No todas las adolescencias son iguales y los tiempos cambian, de modo que un pequeño contexto: en mi preadolescencia, yo era una chica profundamente ingenua e inocente, me creía cualquier cosa y, claro está, yo ni entendía ni sabía nada sobre la sexualidad.

Durante mi infancia incluso la menstruación fue un tabú, de modo que mi conocimiento era limitado, y lo podríamos englobar en la biología que estudiaba en el colegio.

Así que hubo algo que me sorprendió muchísimo: al cumplir los doce, no solo era observada, era muy observada. Pero no por niños, y eso fue lo que me llamó la atención, si no por hombres. Hombres, señores, hombres mayores. Me sentía un animal de zoo cada vez que salía a la calle, y en vez de cacahuetes, me lanzaban los mal llamados «piropos». Y no, no soy una beldad élfica ni tengo pechos como sandías, al contrario: siempre he sido más bien pequeñita, bajita y con un rostro más infantil que el de mi edad real.

Si yo tenía doce, pero aparentaba aún menos, ¿por qué auténticos viejos me gritaban cosas por la calle? ¿Desde los andamios? ¿Justo a mi lado?

No lo entendía, no lo comprendía, y, sobre todo, no me agradaba. Yo quería gustar a algún chico (a ser posible el que me gustara a mí en ese momento), e imaginar salidas de novios románticas y quedadas para ir al cine. (Sí, queridas, en ese momento no había que hipotecarse para ver una película y ver palomitas). Pero los chicos de mi edad estaban demasiado ocupados jugando a la consola como para fijarse en mí. 

Los únicos que se percataban de mi presencia y de una forma lujuriosa eran los adultos. Es el caso de J., vecino de mis padres de toda la vida. En mi infancia le recuerdo excesivamente pegajoso, incluso delante de ellos me besuqueaba, abrazaba hasta hacerme daño y no me dejaba tranquila. Era mucho mayor que yo, pero nadie le daba importancia, por mucho que yo muriera de disgusto. Supongo que como nadie decía nada, yo tampoco lo hacía. Entonces llegó ese día.

Lo recuerdo como si fuera ahora. Habíamos tenido gimnasia a última hora, me duché y me lavé el pelo. Hacía buen tiempo y ninguna llevábamos secador, de modo que lo dejé caer sobre mí aunque me empapara la camiseta, porque hacía calor y en algún momento se secaría. No me puse sostén, porque el que llevaba antes estaba sudado. De todos modos, era un sujetador de niña, yo apenas me había desarrollado y no me importaba ir con o sin. De nuevo, hasta ese día.
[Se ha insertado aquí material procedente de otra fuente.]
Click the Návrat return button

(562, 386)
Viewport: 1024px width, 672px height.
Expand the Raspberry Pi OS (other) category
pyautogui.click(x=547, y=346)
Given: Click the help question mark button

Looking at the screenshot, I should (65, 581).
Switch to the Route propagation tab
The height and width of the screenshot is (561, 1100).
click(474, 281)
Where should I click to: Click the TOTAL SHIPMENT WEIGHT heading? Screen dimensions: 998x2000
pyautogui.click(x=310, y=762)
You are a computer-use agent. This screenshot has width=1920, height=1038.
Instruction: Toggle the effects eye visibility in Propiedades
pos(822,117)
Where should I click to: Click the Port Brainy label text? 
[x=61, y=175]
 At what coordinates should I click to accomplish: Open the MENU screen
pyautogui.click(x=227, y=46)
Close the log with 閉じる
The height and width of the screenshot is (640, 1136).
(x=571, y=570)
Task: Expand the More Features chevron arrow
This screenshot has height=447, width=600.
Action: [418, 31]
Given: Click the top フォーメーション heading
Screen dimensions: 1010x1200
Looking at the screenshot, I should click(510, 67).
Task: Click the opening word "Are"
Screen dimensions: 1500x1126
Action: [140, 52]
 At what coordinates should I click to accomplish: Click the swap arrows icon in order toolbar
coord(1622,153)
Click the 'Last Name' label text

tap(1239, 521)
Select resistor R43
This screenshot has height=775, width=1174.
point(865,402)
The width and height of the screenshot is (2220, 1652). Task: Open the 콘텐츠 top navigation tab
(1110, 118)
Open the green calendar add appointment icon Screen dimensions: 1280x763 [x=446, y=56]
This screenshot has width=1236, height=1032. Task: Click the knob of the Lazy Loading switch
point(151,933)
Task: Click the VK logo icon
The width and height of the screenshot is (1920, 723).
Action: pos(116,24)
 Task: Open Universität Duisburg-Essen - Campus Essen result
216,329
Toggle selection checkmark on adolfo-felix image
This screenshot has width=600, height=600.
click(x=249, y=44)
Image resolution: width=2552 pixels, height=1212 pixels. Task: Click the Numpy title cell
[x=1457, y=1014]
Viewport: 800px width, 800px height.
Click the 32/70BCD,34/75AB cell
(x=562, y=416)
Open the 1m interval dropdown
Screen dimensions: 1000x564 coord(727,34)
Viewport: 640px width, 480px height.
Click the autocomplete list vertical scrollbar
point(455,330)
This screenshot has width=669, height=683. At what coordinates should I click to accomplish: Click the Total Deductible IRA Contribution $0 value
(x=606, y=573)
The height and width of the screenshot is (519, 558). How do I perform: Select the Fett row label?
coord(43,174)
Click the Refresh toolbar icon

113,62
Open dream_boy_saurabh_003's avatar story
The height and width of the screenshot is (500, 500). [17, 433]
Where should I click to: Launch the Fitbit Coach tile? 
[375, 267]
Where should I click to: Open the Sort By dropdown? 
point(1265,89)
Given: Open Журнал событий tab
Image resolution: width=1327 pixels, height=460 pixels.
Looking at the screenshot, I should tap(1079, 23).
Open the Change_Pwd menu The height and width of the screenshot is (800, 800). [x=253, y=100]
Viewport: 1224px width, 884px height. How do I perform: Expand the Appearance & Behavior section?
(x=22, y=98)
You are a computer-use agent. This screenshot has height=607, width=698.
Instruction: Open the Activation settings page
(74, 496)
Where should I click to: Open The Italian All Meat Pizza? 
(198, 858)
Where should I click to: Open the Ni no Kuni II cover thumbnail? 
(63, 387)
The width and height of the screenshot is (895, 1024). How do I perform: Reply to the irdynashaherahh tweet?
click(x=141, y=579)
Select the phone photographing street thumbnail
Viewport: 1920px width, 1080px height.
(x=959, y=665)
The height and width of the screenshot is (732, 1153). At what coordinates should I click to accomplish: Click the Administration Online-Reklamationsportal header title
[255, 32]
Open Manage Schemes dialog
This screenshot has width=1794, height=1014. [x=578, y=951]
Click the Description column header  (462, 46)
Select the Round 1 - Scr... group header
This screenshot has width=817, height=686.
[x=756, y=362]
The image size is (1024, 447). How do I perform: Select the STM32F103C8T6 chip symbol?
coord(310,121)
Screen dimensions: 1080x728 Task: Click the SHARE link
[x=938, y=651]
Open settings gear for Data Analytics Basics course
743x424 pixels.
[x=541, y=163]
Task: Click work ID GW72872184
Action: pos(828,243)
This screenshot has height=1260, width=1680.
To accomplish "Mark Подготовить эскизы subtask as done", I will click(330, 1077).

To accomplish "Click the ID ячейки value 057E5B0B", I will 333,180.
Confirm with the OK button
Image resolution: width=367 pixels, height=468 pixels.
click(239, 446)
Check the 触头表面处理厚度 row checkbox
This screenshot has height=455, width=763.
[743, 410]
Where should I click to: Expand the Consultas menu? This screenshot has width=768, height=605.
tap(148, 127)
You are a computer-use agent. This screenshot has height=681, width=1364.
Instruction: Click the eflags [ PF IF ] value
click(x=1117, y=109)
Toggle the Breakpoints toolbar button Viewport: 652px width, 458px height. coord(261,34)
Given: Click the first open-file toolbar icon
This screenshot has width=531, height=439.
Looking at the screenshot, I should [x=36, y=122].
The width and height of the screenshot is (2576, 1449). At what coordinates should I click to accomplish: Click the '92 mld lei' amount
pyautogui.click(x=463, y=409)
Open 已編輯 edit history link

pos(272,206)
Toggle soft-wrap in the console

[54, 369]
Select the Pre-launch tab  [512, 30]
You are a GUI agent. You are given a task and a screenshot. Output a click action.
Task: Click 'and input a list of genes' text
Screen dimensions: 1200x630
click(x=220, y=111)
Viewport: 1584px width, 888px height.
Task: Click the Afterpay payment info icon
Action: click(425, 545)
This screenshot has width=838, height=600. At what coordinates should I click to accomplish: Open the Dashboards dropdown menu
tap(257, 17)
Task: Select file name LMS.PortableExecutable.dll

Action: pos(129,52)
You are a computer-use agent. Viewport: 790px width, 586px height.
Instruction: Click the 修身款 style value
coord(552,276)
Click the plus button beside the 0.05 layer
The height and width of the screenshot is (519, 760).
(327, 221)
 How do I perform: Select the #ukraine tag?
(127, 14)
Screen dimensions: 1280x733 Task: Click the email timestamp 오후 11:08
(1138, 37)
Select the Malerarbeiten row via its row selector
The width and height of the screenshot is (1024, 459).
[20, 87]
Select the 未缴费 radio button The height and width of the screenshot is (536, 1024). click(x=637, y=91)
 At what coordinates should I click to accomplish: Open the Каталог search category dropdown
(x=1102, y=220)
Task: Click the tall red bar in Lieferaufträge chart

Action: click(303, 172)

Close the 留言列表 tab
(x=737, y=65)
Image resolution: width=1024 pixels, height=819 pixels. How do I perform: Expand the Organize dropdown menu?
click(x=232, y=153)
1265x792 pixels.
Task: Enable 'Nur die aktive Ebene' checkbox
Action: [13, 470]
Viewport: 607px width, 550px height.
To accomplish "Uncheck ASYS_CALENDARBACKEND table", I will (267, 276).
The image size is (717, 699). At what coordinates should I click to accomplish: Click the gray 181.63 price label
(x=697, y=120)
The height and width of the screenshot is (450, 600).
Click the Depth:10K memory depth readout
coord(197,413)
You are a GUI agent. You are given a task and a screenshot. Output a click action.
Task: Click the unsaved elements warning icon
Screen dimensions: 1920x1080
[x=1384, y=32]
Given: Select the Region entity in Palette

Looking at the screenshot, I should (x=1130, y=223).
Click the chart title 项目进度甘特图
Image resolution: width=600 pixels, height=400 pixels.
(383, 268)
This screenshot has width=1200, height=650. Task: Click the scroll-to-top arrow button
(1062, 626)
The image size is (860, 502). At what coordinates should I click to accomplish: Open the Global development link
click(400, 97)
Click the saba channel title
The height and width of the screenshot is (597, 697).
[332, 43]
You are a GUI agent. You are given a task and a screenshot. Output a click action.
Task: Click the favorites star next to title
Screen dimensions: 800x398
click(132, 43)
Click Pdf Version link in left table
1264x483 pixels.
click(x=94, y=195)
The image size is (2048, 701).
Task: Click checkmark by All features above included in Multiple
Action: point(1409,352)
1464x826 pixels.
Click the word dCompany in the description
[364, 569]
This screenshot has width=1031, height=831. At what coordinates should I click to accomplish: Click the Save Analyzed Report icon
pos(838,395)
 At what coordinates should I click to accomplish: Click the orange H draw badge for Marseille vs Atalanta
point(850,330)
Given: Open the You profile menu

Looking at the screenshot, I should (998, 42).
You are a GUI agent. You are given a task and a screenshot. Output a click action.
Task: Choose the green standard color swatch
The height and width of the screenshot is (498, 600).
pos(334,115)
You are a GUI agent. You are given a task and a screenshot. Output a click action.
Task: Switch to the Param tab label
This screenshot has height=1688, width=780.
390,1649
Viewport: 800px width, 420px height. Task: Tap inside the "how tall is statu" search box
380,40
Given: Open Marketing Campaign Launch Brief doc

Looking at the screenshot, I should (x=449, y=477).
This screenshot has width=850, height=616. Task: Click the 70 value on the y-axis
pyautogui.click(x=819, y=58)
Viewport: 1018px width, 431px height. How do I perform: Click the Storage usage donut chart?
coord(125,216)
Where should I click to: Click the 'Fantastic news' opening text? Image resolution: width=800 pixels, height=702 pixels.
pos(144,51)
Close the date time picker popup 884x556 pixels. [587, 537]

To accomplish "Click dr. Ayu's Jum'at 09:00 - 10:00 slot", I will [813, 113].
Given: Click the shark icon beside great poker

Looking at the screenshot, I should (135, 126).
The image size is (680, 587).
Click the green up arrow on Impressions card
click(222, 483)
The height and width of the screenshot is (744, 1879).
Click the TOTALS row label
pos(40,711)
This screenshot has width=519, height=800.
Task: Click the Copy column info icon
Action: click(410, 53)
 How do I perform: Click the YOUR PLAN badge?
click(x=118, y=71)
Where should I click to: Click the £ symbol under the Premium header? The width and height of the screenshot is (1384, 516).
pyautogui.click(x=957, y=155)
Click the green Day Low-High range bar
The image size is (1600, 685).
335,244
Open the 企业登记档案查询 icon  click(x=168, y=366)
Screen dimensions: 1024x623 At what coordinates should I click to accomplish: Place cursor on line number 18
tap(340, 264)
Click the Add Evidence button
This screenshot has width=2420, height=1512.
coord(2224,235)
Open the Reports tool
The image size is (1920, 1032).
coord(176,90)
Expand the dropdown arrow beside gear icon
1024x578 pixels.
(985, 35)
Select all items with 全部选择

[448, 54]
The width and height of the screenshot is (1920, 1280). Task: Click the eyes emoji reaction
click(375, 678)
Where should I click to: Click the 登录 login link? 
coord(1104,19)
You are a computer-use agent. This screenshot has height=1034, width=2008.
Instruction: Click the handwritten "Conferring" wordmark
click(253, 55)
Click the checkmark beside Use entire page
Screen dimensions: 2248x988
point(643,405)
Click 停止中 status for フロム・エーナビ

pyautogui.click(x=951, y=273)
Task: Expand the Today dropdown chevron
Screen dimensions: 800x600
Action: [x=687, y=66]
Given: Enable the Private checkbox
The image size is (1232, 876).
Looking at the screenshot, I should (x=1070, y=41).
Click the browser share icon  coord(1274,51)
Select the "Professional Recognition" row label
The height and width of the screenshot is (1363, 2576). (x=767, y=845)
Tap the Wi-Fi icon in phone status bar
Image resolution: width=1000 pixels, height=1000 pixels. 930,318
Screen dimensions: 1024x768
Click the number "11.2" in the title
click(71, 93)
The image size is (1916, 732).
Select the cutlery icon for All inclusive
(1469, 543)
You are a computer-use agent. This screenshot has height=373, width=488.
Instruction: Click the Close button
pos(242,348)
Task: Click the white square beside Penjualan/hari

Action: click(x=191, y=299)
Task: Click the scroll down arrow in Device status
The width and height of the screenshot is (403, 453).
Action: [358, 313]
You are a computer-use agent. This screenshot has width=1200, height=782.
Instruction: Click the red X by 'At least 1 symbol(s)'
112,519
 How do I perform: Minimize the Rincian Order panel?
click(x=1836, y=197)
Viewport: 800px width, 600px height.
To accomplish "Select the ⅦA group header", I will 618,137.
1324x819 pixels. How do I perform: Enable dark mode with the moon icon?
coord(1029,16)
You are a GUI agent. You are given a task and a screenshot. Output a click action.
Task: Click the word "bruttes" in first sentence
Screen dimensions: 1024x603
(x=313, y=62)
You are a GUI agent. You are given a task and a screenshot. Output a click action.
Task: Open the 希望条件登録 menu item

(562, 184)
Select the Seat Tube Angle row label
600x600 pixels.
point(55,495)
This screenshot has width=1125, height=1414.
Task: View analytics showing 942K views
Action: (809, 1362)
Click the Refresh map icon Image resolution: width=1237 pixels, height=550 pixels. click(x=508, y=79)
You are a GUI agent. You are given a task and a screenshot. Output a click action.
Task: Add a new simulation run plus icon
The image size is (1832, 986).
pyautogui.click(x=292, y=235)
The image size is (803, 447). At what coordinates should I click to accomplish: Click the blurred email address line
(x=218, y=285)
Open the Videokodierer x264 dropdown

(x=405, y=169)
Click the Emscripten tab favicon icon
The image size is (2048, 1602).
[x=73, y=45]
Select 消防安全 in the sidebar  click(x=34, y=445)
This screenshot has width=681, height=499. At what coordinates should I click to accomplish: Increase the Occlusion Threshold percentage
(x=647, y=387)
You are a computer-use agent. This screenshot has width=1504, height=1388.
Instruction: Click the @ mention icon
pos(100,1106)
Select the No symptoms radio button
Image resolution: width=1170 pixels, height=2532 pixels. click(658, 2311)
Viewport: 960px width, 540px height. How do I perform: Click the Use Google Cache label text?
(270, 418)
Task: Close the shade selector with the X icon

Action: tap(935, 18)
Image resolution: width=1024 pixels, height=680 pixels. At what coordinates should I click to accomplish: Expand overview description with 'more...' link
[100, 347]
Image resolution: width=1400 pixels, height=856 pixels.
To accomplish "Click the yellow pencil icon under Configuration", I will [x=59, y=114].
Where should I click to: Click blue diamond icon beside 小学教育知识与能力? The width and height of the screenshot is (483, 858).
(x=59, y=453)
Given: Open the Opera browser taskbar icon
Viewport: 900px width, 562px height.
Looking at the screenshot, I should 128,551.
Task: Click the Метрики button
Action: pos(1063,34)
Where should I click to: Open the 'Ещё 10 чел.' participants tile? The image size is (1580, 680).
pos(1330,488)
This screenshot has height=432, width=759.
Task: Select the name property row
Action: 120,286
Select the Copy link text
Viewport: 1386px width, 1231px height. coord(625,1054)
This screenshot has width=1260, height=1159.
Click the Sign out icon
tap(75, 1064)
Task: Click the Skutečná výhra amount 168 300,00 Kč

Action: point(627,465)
Estaba llegando a casa. Apenas me quedaban dos minutos para encontrar el portal. Dos minutos. Solo dos minutos me separaron de no encontrarme con él. Pero me lo encontré.

Me vio y sin decir una palabra, me agarró con mucha fuerza del brazo y me arrastró hasta el final de la calle. Estaba asustada, muy asustada. Y entonces pasó algo que ni yo misma comprendía, pero que me asqueaba y aterraba a la vez: comenzó a tocarme ansiosamente los pechos. Quería llorar y no podía. Quería gritar y solo me quedé helada temblando.

Dos mujeres mayores pasaron por la acera de enfrente y les supliqué ayuda con los ojos, pero ellas me miraban con asco. Nunca había estado tan asustada y asqueada al mismo tiempo. Cuando me dejó ir, volví a casa sintiéndome la persona más sucia del mundo. Nunca he vuelto a salir a la calle sin sujetador.